Coordinate Rotation Digital Computer (CoRDiC) is a simple and efficient algorithm that is widely used in real-time digital signal processing applications. It computes several functions through only additions and shift operations, such as trigonometric and hyperbolic functions, multiplications, divisions, exponentials, logarithms and square roots. The four-quadrant inverse tangent atan2( ) can also be calculated using the same approach, particularly in systems where CoRDiC is alrealy used for implementing one or more of other functions mentioned above.

Polynomial Approximations

One technique can be to approximate an arctangent function first, which can then be plugged in $\text{Eq}~(\ref{equation-atan2})$ to calculate the four-quadrant inverse tangent. As an example [1],
\[
\tan^{-1}\frac{y}{x} = \frac{xy}{x^2 + 0.28125y^2}
\]

The range of this approximation is $-\pi/4 \le \theta \le +\pi/4$ radians while the maximum error is $0.0045$ radians. This expression can be extended to cover the full range $-\pi$ to $\pi$ through incorporating rotational symmetry properties of the arctangent. The algorithm is particularly suitable for applications where $x^2$ and $y^2$ are already computed during the implementation of demodulation or Automatic Gain Control (AGC) algorithms.

The main drawback of this approach is that multiple checks and adjustments are required to make it work as an atan2( ) function that is not suited to computations within a single instruction cycle.
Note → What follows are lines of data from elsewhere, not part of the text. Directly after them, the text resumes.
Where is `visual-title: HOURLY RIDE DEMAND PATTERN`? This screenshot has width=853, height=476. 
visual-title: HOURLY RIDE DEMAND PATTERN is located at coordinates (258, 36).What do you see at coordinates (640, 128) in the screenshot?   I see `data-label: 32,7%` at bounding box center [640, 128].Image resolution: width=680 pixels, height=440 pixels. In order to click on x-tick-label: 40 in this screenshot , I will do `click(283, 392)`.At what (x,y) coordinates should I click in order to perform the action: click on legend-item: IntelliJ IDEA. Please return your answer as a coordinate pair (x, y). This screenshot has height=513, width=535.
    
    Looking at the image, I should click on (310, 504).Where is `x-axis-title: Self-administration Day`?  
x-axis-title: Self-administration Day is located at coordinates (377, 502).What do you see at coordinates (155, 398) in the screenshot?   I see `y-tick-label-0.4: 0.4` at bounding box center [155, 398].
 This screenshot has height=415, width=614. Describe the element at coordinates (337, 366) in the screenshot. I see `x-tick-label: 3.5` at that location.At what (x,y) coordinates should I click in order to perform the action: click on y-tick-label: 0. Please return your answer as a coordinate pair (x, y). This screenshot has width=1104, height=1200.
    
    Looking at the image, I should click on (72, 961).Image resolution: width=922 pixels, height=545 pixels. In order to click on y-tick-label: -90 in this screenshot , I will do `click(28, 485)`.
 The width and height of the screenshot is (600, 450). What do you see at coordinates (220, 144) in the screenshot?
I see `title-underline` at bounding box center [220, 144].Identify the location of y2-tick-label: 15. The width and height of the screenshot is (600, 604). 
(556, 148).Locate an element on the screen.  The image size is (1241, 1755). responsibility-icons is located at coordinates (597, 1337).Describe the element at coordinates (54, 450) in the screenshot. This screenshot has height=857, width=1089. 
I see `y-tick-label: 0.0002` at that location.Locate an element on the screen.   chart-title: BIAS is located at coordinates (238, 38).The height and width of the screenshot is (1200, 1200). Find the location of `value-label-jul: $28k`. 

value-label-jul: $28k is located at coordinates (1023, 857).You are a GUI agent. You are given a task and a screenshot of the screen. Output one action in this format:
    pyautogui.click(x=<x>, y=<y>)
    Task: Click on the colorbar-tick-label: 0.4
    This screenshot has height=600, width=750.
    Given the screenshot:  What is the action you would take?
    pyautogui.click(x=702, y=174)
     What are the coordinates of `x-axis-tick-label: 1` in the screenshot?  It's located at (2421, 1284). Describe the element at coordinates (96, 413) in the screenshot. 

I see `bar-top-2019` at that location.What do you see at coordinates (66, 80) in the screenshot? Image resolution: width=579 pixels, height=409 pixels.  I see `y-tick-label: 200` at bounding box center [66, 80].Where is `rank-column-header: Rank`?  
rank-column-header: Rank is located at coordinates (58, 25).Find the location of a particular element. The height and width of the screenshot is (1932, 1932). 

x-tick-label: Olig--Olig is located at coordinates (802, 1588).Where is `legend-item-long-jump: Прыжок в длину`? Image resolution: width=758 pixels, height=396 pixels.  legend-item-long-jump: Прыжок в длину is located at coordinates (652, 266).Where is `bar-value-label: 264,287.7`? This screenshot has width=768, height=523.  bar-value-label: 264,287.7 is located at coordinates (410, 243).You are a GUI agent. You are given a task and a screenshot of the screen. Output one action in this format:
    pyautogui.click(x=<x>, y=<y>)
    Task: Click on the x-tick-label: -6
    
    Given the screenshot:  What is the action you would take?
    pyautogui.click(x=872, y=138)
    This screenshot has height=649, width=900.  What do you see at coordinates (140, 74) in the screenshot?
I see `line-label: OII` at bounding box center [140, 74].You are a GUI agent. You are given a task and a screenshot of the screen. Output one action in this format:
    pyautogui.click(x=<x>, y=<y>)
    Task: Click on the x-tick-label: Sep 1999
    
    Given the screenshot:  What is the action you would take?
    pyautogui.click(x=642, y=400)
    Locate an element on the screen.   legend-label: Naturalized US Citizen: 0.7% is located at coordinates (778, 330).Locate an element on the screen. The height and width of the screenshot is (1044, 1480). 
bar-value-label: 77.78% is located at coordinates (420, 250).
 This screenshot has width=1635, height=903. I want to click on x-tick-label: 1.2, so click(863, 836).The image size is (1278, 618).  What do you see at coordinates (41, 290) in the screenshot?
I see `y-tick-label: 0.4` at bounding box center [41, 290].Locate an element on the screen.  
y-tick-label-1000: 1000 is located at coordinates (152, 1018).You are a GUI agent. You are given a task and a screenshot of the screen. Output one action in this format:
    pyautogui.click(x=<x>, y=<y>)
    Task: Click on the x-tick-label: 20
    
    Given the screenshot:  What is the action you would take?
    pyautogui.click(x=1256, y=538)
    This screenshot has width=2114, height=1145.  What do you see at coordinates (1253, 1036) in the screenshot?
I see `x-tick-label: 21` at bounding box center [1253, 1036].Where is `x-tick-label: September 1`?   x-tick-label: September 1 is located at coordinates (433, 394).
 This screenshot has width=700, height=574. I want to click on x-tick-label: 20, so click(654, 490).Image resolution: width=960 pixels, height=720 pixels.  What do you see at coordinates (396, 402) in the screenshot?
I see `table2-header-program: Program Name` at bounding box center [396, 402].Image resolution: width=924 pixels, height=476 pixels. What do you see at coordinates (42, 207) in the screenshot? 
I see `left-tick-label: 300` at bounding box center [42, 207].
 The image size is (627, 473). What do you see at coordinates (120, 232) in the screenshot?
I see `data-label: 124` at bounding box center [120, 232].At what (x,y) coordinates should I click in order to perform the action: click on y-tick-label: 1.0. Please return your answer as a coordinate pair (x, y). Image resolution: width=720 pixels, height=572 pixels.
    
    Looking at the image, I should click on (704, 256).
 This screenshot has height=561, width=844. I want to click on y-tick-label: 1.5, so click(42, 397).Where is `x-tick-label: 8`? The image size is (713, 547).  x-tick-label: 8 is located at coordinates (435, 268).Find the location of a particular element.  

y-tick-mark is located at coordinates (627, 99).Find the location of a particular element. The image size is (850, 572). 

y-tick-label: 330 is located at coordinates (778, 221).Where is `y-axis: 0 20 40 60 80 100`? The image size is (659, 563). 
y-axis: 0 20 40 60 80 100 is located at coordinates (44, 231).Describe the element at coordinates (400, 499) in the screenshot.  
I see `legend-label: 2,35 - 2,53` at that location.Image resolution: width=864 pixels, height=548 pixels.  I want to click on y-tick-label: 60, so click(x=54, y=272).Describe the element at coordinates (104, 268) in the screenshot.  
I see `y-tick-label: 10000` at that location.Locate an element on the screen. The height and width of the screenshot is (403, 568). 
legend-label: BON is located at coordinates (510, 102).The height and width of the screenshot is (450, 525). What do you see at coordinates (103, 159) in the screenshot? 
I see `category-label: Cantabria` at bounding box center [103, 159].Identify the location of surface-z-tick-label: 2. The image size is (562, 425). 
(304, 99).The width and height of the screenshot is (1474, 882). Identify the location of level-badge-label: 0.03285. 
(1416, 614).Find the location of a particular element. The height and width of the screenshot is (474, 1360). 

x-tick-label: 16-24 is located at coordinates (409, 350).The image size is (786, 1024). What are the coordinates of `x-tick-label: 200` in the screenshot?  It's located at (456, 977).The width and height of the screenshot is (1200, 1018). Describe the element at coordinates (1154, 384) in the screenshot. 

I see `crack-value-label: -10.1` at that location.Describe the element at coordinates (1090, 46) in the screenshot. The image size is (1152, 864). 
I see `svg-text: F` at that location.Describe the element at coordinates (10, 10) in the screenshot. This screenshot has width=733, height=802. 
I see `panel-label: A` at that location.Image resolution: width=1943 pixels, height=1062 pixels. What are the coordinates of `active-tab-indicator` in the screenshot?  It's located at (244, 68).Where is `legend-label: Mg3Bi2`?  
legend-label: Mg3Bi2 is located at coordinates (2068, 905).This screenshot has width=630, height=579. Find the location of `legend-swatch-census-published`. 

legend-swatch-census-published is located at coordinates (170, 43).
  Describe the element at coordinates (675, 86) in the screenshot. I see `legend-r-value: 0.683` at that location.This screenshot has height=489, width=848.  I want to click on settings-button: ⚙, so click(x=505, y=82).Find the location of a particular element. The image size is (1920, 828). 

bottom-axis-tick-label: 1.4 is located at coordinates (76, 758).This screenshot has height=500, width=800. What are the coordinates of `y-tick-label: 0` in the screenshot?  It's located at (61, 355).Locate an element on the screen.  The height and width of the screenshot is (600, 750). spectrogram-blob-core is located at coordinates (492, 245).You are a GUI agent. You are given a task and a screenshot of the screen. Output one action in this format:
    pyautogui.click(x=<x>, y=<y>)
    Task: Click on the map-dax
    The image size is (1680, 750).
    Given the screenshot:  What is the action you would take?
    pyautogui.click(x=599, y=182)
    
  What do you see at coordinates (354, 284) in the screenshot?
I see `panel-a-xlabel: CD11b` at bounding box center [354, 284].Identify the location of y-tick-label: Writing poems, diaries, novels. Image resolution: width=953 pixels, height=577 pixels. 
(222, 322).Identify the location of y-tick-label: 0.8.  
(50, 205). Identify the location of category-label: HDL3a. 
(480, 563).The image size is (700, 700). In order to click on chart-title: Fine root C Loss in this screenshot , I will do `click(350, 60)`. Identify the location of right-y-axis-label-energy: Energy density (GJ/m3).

Better approximations also exist [2] such as
\[
\tan^{-1}\frac{y}{x} = \frac{c\cdot xy+y^2}{x^2+2c\cdot xy + y^2}
\]

where $c$ is a constant given by $0.596227$. The range of this approximation is $0 \le \theta \le +\pi/2$ radians while the maximum error is $0.0028$ radians. This technique is also more easily generalized to four quadrants.

In a fixed-point implementation, the range of division $y/x$ can be outside the allotted range and some kind of normalization is necessary. Another example of such normalization is FM demodulation in which amplitude variations should be removed before accessing the phase for frequency detection. In these situations, another technique presented in [3] works as follows.

For Quadrant I, compute the ratio
\[
\gamma = \frac{x-y}{x+y}
\]

The angle can then be computed through linear approximation as
\[
\theta = a_0-a_0\gamma
\]

where $a_0=\pi/4$. Negate this value if the complex number $z$ lies in Quadrant IV.
For Quadrant II, compute the ratio
\[
\gamma = \frac{x+y}{y-x}
\]

The angle can then be computed through linear approximation as
\[
\theta = 3a_0-a_0\gamma
\]

Negate this value if the complex number $z$ lies in Quadrant III.

A plot of the error between the actual atan2( ) and the linear approximation is shown below. Observe the maximum error of $0.07$ radians at a few locations.

If better accuracy is desired, a higher-order approximation such as a cubic one can be employed as follows.

For Quadrant I,
\[
\theta = a_3\gamma^3 -a_1\gamma + a_0
\]

where $a_3=\pi/16$, $a_1=5\pi/16$ and $a_0=\pi/4$. Negate this value if the complex number $z$ lies in Quadrant IV.
For Quadrant II,
\[
\theta = a_3\gamma^3 -a_1\gamma + 3a_0
\]

Negate this value if the complex number $z$ lies in Quadrant III.

A plot of the error between the actual atan2( ) and the cubic approximation is shown below. Observe the maximum error of $0.01$ radians at a few locations.

Conclusion

In conclusion, the lookup table method is the best for atan2( ) computation in terms of speed, the polynomial approximation in terms of simplicity while the CoRDiC for efficiency and versatility.

References

[1] R. Lyons, Another Contender in the Arctangent Race, IEEE Signal Processing Magazine, 2004.

[2] X. Girones, C. Julia, D. Puig, Full Quadrant Approximations for the Arctangent Function, IEEE Signal Processing Magazine, 2013.

[3] FM Demodulation Using a Digital Radio and Digital Signal Processing, James Michael Shima, University of Florida, 1995.